É verdade que certos fonemas do português são indistintos para os falantes de origem chinesa. Aos que o consulente refere, entre os quais há apenas uma diferença de vozeamento (surdo/sonoro), acrescentamos ainda outros dois: /l/ e /r/, que também são problemáticos para alunos chineses.

Ora, há pouca ajuda a dar nesta situação específica, já que os falantes não distinguem os sons em questão. Contudo, os estudantes chineses são famosos pela sua memória fotográfica, logo, apesar de na oralidade não conseguirem, na maior parte dos casos, distinguir pares mínimos como pata/bata, puxa/bucha, dia/tia, dente/tente, ou mar/mal, ao aprenderem a grafia destas palavras e o seu significado, raramente dão erros e não têm qualquer dificuldade na escrita e leitura das mesmas. Aconselhamos, pois, a que se pratiquem mais exercícios escritos, de modo a que os alunos memorizem as palavras.

Na oralidade, acreditamos que este fenómeno não interfere com a inteligibilidade, pois, se pensarmos bem, não há assim tantos pares mínimos que não se desambigúem simplesmente no contexto (frase/situação). Lembremos, por exemplo, que em regiões no Norte de Portugal também não se faz distinção entre /b/ e /v/, e não é por isso que não nos entendemos.

Esperamos ter ajudado e apresentamos os nossos parabéns pela promoção da língua portuguesa no mundo, através do ensino de PLE.

Pergunta:

Obrigado mais uma vez pela vossa resposta, e mais uma vez peço desculpa por insistir:

A situação é esta: ouço com frequência, numa das nossas estações de rádio públicas, a seguinte frase:

«Obrigado por se ligar connosco!» O locutor agradece pelo facto de eu, ou outra pessoa, ter ligado telefonicamente para aquela estação. Pergunto: O locutor não deveria dizer: «Obrigado por se ligar (ou se ter ligado) a nós»?

Muitíssimo obrigado.

Resposta:

Em primeiro lugar, não tem nada de que se desculpar, nós é que agradecemos as perguntas que nos enviam e a confiança que depositam em nós. Lembro, contudo, que a resposta a esta pergunta já se encontra em linha: «Ligar a» e ligar com».

Apesar disto, reflictamos, em breves palavras, sobre a questão em análise. Como dissemos na resposta anterior, «Obrigado por se ligar connosco!» parece ser interpretável, ainda que forçosamente, apenas como «Obrigado por se ligar (à Internet/ao mercado de trabalho) connosco (= com a nossa empresa, com os nossos serviços, etc.)!».
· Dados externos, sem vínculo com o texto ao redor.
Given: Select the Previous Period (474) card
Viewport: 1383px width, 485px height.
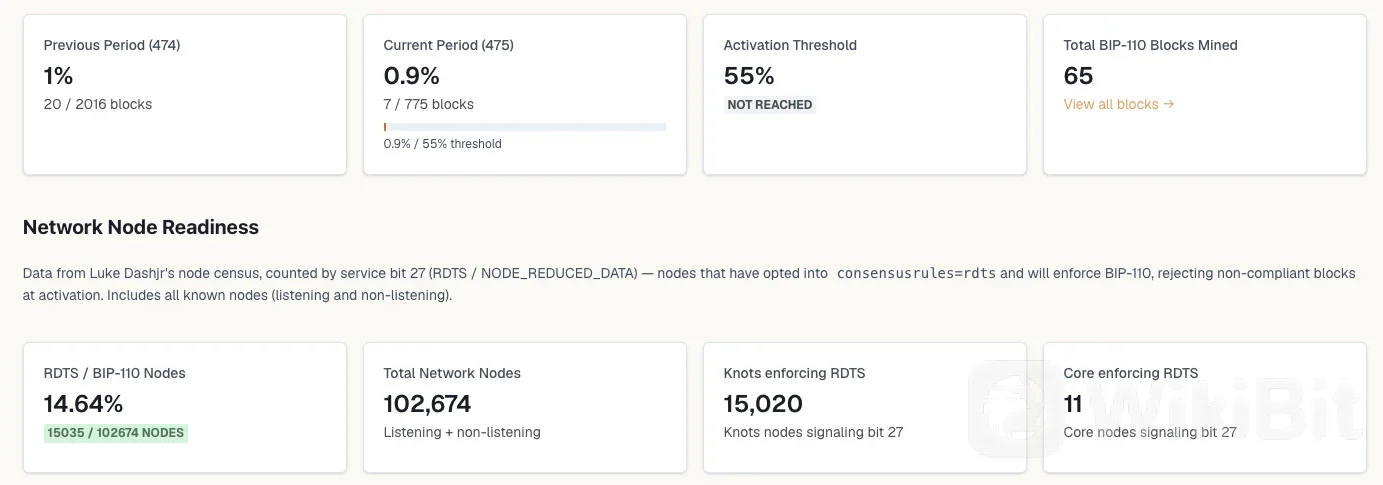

A interpretação de ligar como sinónimo de telefonar no contexto que nos apresenta o consulente é impossível, e a qualquer falante bastará a sensibilidade para rejeitar esta construção. Ligar e telefonar, quando sinónimos, têm a mesma distribuição sintáctica, então, têm como construções possíveis: «Obrigado por nos ligar/por nos telefonar», da mesma forma que construções como «Obrigado por se telefonar connosco» são consideradas incorrectas.